*Zu erledigen:*
[1] Welchen Anteil aller Mobilfunknutzer:innen will das Bundesamt laut dem Text zum Warntag mit Cell Broadcast erreichen?
[2] Zähle sämtliche Mobilfunkanbieter auf, die im Text zum Warntag genannt werden.
[3] Führe den Text zum Warntag im Anschluss an seinen letzten Satz fort.

*Bereitgestellter Text:*
====

Bild: Rund 35.000 Sirenen gibt es bundesweit. Nicht alle werden am Warntag heul…
Berlin taz | Punkt 11 Uhr sollen an diesem Donnerstag die Sirenen
losheulen. Im Radio und im Fernsehen soll eine Warnmeldung laufen. An
Bahnhöfen, an Info-Tafeln soll die Meldung erscheinen. Warnapps Nina und
Katwarn sollen aktiviert werden. Das Highlight: Cell Broadcast.
Mobilfunknutzer:innen erhalten die Warnnachricht aufs Handy. Gegen
11.45 Uhr wird wieder entwarnt.
Das Bundesamt für Bevölkerungsschutz und Katastrophenhilfe (BBK) will
testen, [1][wie die Bevölkerung im Notfall gewarnt werden kann]. Es geht um
den sogenannten „Weckruf“, also darum, dass die Menschen in der Republik
überhaupt mitbekommen, wenn es in ihrer Region zu einem Angriff oder einer
Katastrophe kommt. Erst danach geht es um Handlungsanweisungen:
Informationen über die Medien, die Behörden, Polizei und Feuerwehr einholen
und sich dementsprechend verhalten.
Die Nervosität ist groß im Bonner Bundesamt. Schließlich war der
[2][Warntag 2020 von einigen Pannen] begleitet. Und seit Beginn des
russischen Angriffskriegs auf die Ukraine, [3][Sabotage-Fällen] bei der
Bahn oder der [4][Flutkatastrophe im Ahrtal] ist der Bevölkerungsschutz
wieder Thema. Hinzu kommt mit Cell Broadcast eine neue Technologie im
sogenannten „Warnmix“ dazu.
Das Bundesamt will damit 50 Prozent aller Mobilfunk-Nutzer:innen erreichen.
Ein ambitioniertes Ziel. Denn: ältere Mobilfunktelefone werden die höchste
Warnstufe rein aus technischen Gründen nicht erhalten. IT-Fachleuten
zufolge wird vermutlich nur der Anbieter T-Mobile in der Lage sein,
entsprechend Grundlagen zu schaffen, um auch ältere Geräte mit der
Nachricht zu versorgen. Bei anderen Anbietern wie Vodafone oder Telefónica
wird es auf diesen Geräten voraussichtlich keine Warnmeldung geben.

====

*Bereitgestelltes Material:*
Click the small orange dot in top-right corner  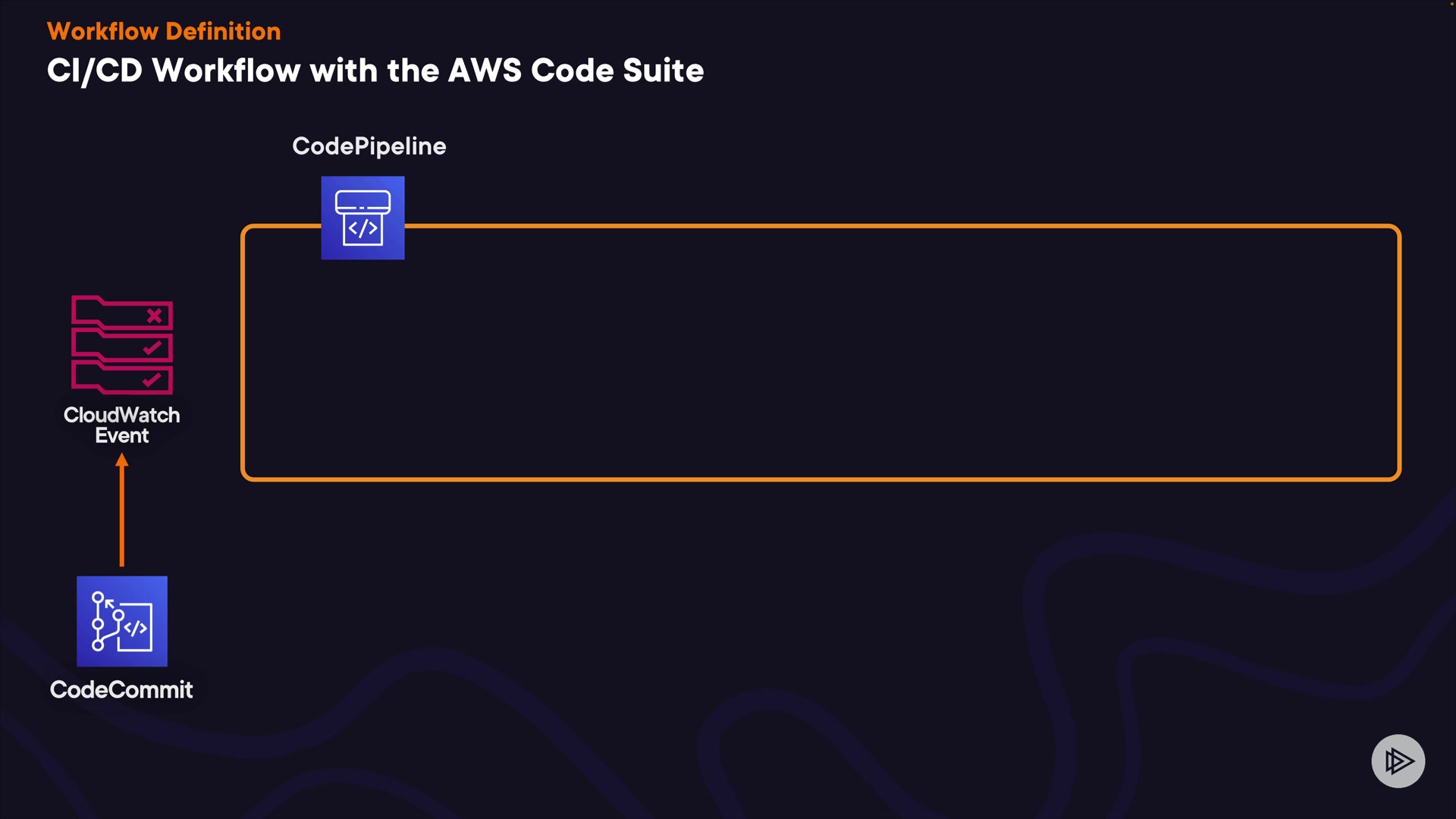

====

*Antworten je Aufgabe:*
[1] 50 Prozent

[2] T-Mobile, Vodafone, Telefónica

[3]
## Viele Hürden für Cell Broadcast
Neben dem passenden Gerät und Update muss die Nutzer:in sich in einer
Funkzelle befinden und der Flugmodus des Handys ausgeschaltet sein. Das
sind nicht wenige Hürden, die überwunden werden müssen, damit Cell
Broadcast seinen Zweck auch erfüllt. Das Bundesamt fordert Nutzer:innen
dazu auf, zurückzumelden, ob sie eine Meldung erhalten haben.
Die Meldung zu erhalten ist das eine, das andere, sie lesen und verstehen
zu können. Wie das BBK der taz mitteilte, wird die Warnung nur auf Englisch
und Deutsch veröffentlicht. Generell ist das Thema Barrierefreiheit ein
Problem, wenn gewarnt wird.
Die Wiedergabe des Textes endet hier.